Task directions: Could you retype only the lines from the one containing "Where should I click to: Go" through the final line of the entries, both included, skipping any images?
====== Stored data ======
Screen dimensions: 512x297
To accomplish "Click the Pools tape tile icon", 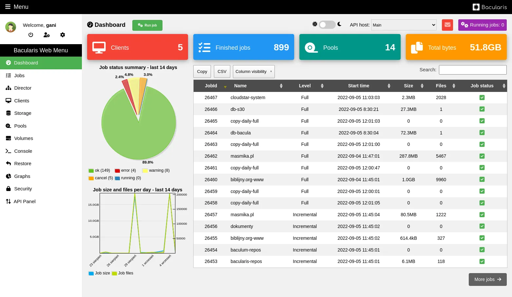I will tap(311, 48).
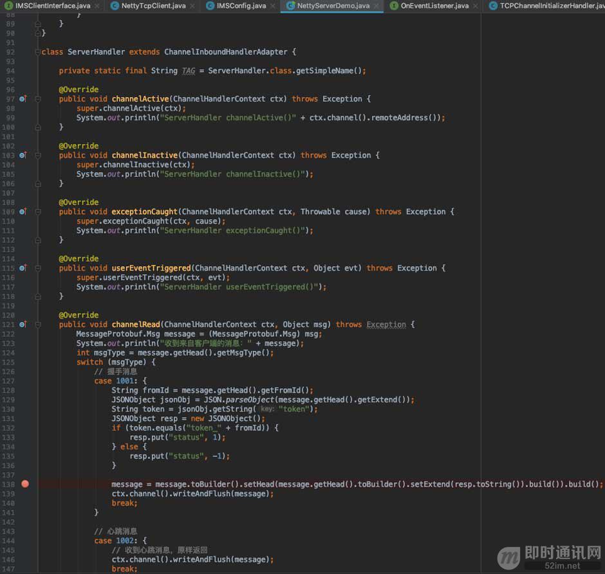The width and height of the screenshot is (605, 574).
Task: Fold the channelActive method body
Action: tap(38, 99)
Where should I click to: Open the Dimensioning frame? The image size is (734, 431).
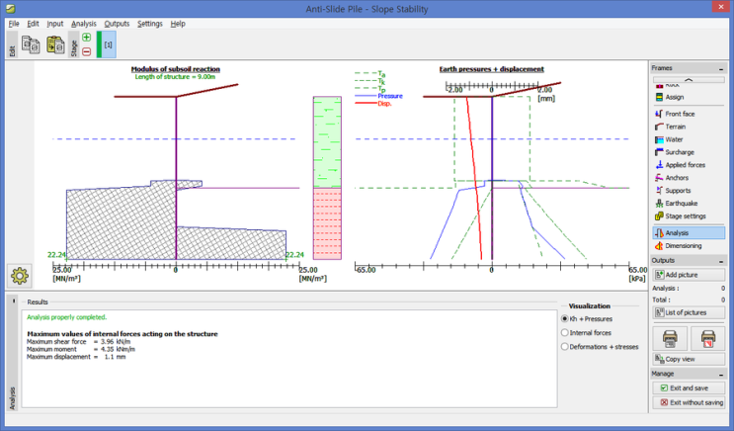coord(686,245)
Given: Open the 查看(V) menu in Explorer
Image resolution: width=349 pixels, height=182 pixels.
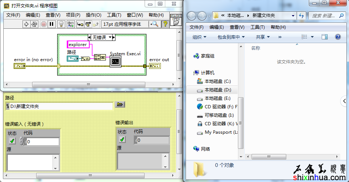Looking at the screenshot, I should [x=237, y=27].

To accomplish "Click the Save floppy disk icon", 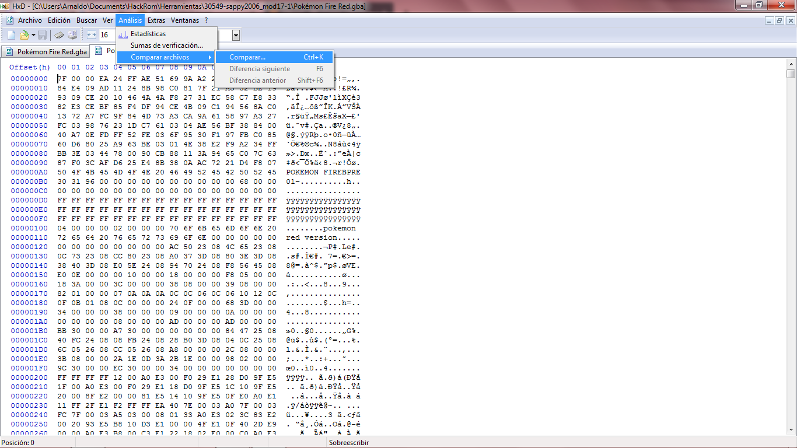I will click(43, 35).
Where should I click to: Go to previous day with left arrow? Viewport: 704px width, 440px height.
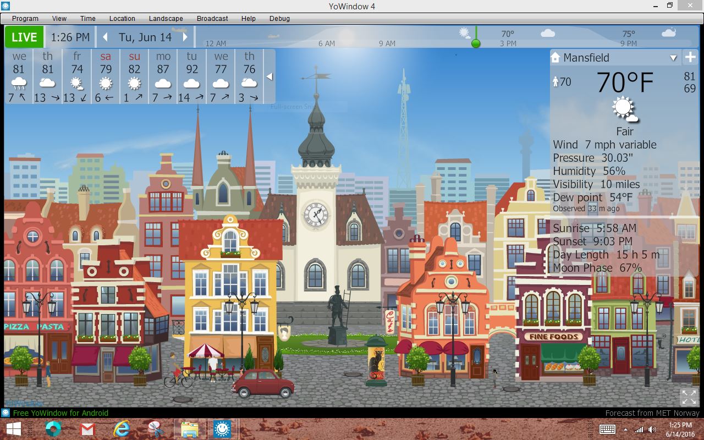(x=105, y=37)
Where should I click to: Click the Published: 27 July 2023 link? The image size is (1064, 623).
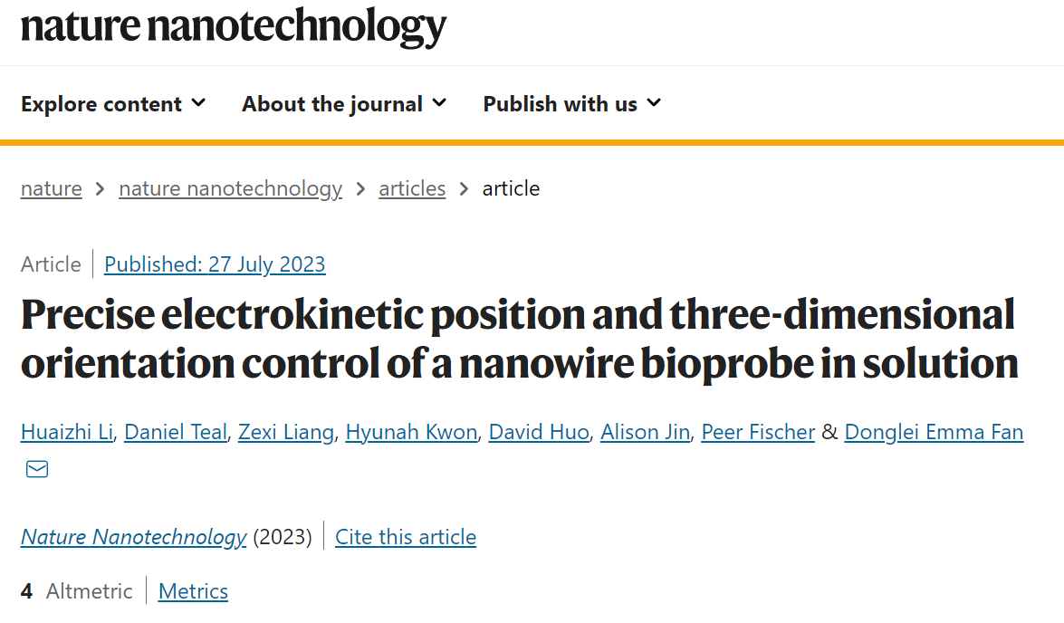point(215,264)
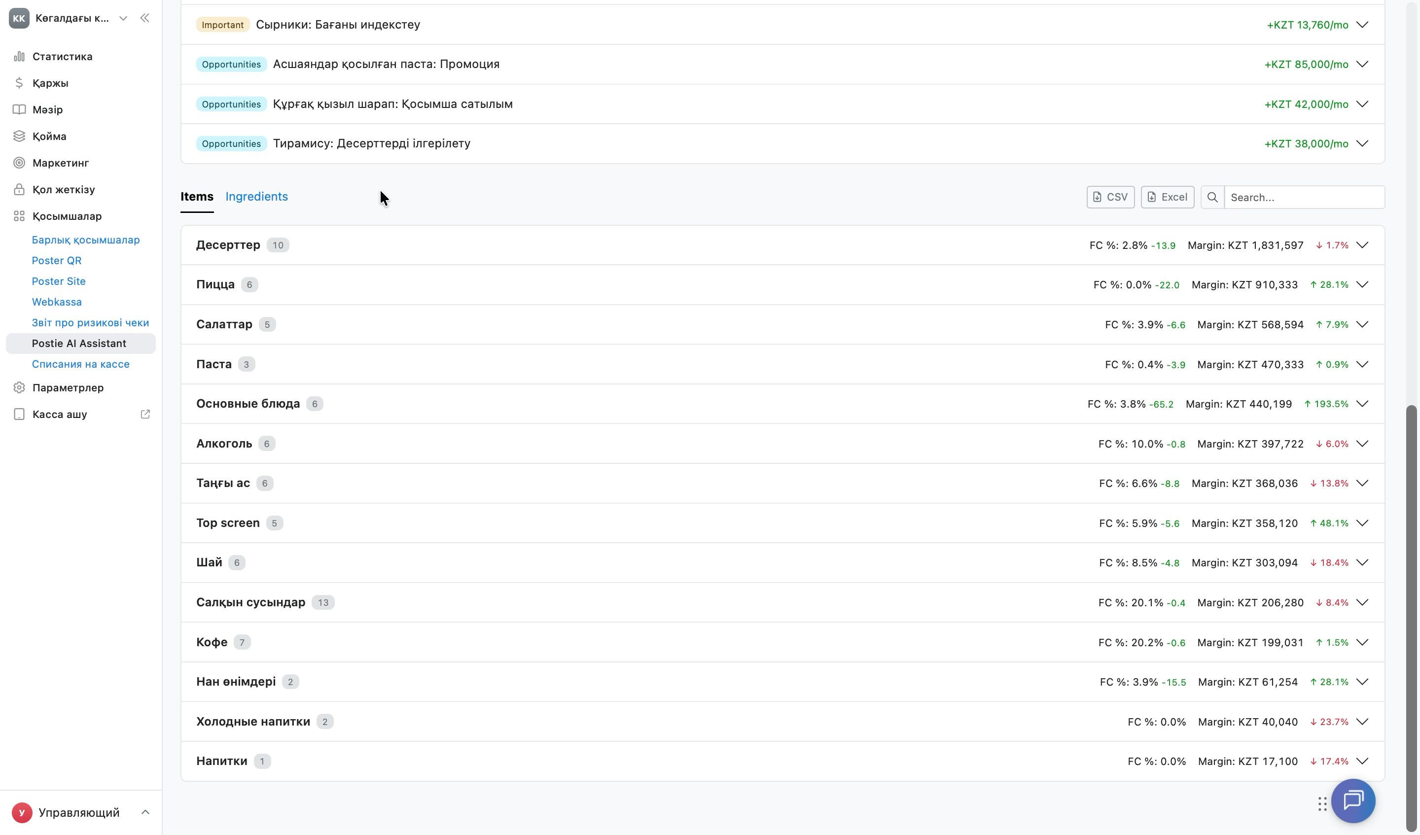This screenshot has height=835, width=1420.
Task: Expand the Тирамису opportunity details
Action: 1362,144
======
Answer area:
Where should I click to: Go to previous day with left arrow? Viewport: 704px width, 440px height.
(x=105, y=37)
Where should I click to: Click the Published: 27 July 2023 link? The image size is (1064, 623).
point(215,264)
This screenshot has height=835, width=1420.
Task: Expand the Тирамису opportunity details
Action: 1362,144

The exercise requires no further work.